It would be useless to attempt to review our many cases where the question of proximate cause is involved. There are differences in almost every case and often the decision reached has turned on a slight difference of allegation or fact.
We have been cited to no Alabama case and my research has disclosed no Alabama case similar to the case at bar.
Each of the counts presently under consideration, when construed most strongly against appellees, shows that the electric light pole which the Petrantis car hit was not situated in the travelled portion of the street or in such close proximity thereto as to constitute an obstruction dangerous to anyone properly using the street.
*597It may be stated as a general proposition that a company lawfully maintaining poles in or near a public highway is not liable for the damage to person or property resulting from a road vehicle striking such pole, unless it is erected on the travelled portion of the highway or in such close proximity thereto as to constitute an obstruction dangerous to anyone properly using the highway and the location of the pole is the proximate cause of the collision. Annotation, 82 A.L.R. 395; 18 Am.Jur., § 92, p. 484.
This rule is well illustrated by the case of Indiana Service Corp. v. Johnston, 109 Ind.App. 204, 34 N.E.2d 157 (1941) pertinent portions of which are as follows:
“An essential element of proximate cause is the requirement that the result must be such as might reasonably have been anticipated in the ordinary experience of men. In applying this rule to a case like the instant one, wherein the alleged negligence merely created a condition by which the injury was made possible and the subsequent independent act of an intervening agency caused the injury, logic requires not only that the type of injury should have been reasonably anticipated but that the intervention of the independent agency should have been anticipated.

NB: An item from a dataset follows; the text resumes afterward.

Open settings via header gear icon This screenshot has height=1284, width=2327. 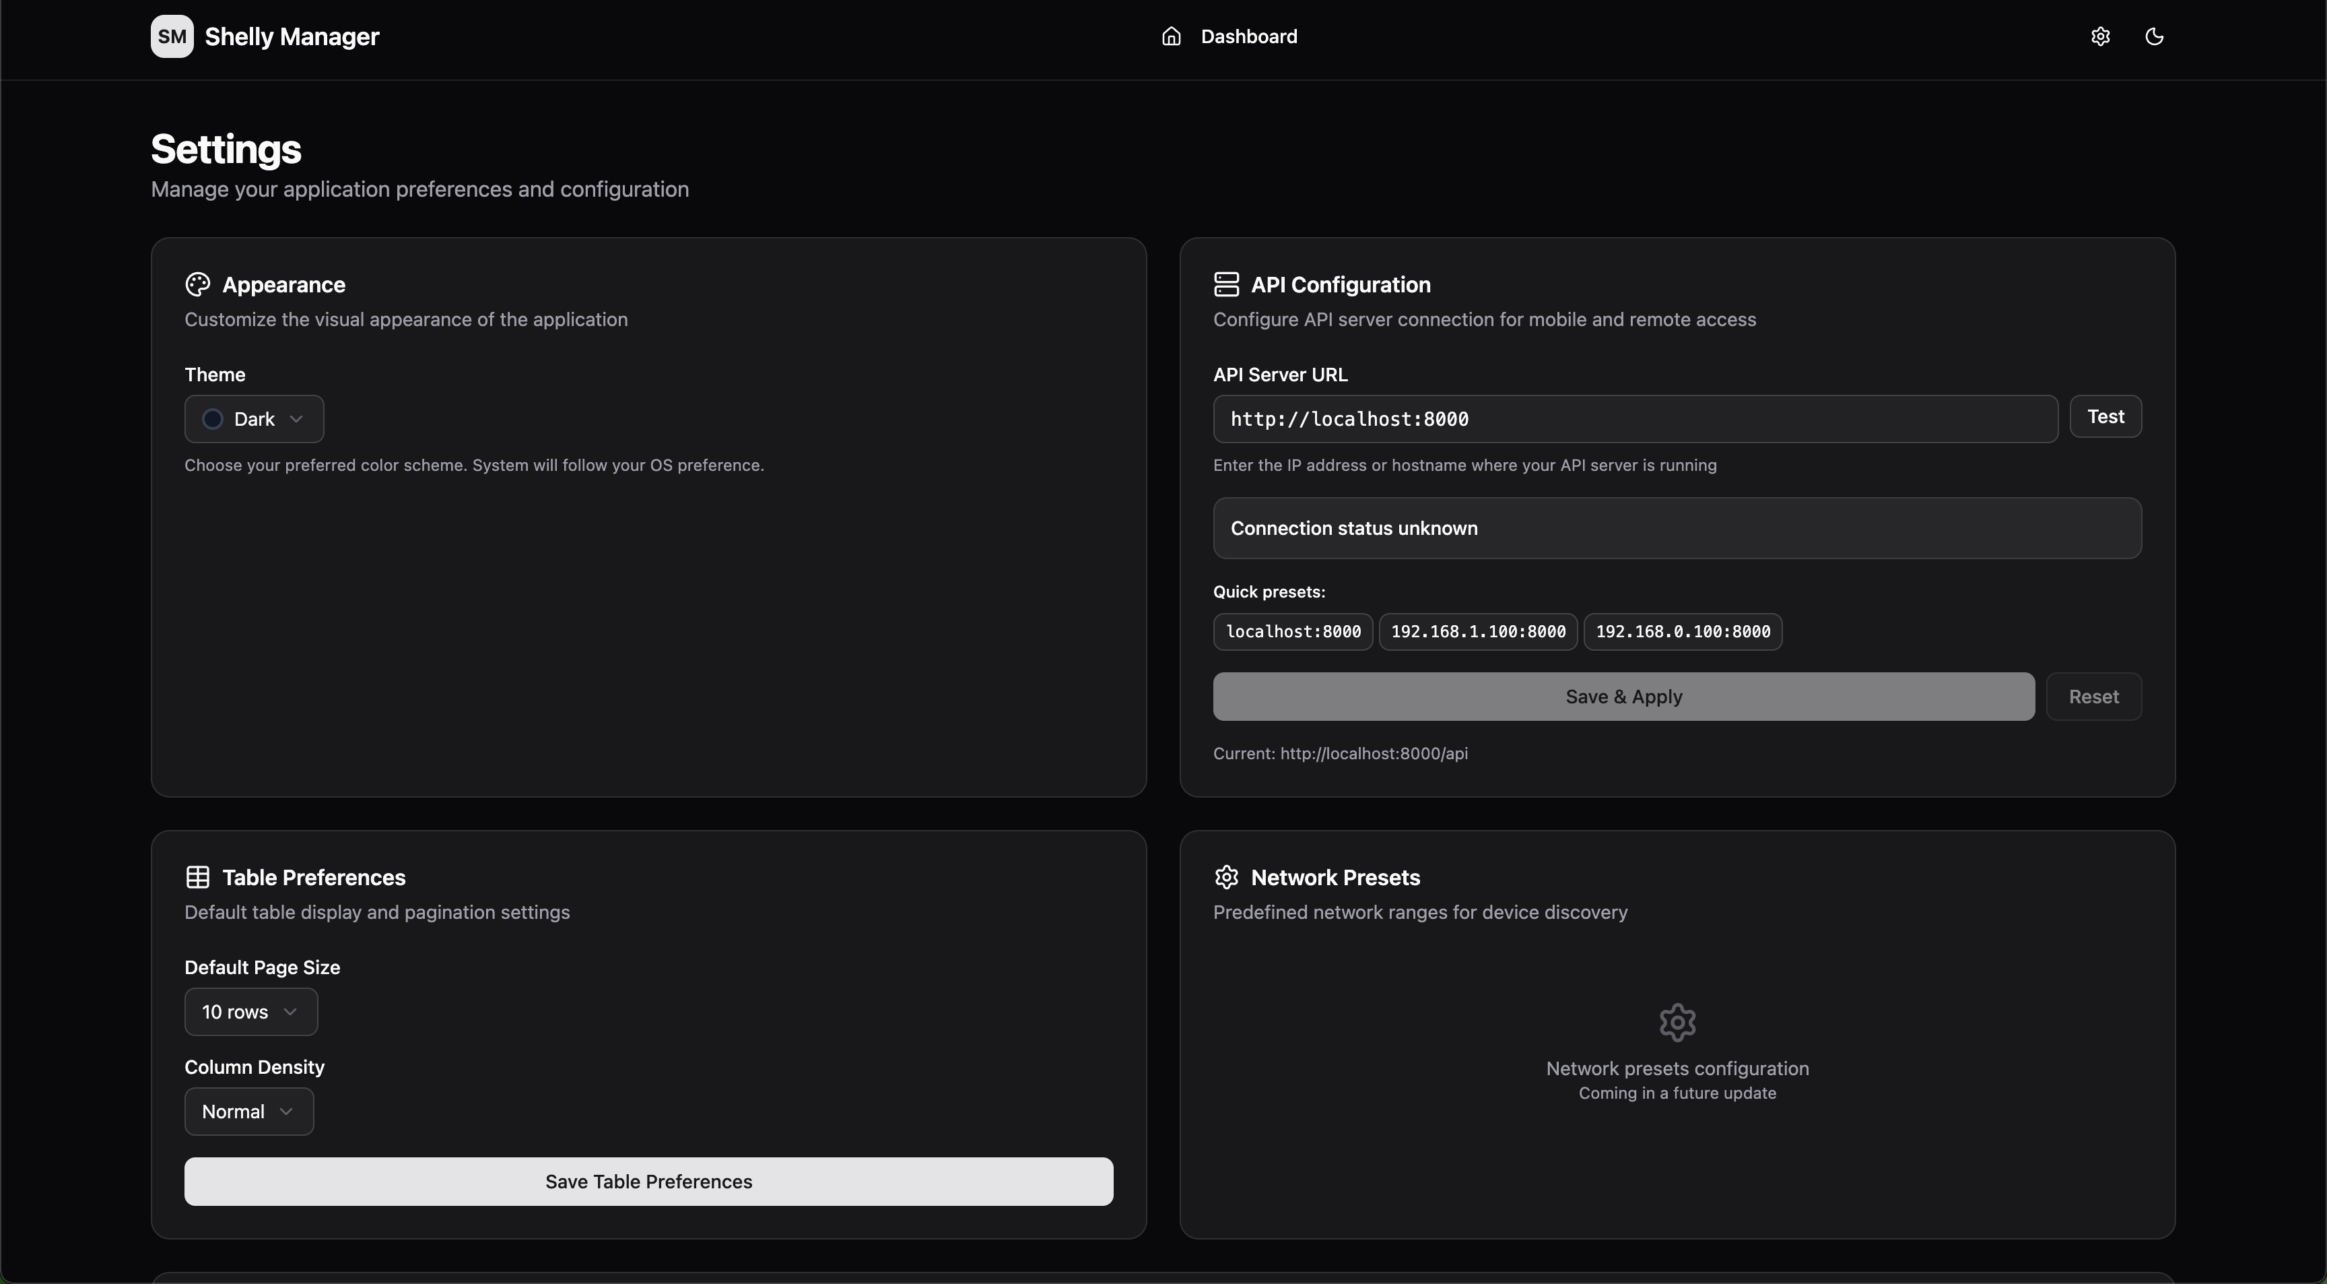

“Our inquiry in the instant case may well be directed then to the question as to whether appellant should have anticipated that the driver of an automobile would negligently drive his car off the traveled portion of the highway over the curb and into one of its poles with sufficient force to affect a connecting pole 150 feet away. The inquiry is self-answering. In this day when the streets and highways are being constantly used by automobiles, tractors and trucks of great weight and power, it would be unreasonable indeed to hold that companies maintaining poles adjoining the streets and highways must maintain their poles not only in such condition as to be safe in regard to ordinary hazards, but also in such condition as to resist the weight and force of any cars, tractors or- trucks which might be negligently driven off the highway and into them. They are neither bound by duty to so maintain their property, nor are such acts on the part of the drivers of vehicles reasonably to be anticipated.” (34 N.E.2d 158)
In Woody v. South Carolina Power Co., 202 S.C. 73, 24 S.E.2d 121, the Supreme Court of South Carolina reached a similar result. In that case the court held:
“It seems to us that the wrongful act of the truck driver and its results could not reasonably have been foreseen in the circumstance. No one lawfully using the highway could possibly have come in contact with the pole. The defendant could not reasonably have anticipated the fact that the driver of a truck would wrongfully drive it over the edge of the highway, across the ditch, and strike the pole with such force as to knock a wire loose from it.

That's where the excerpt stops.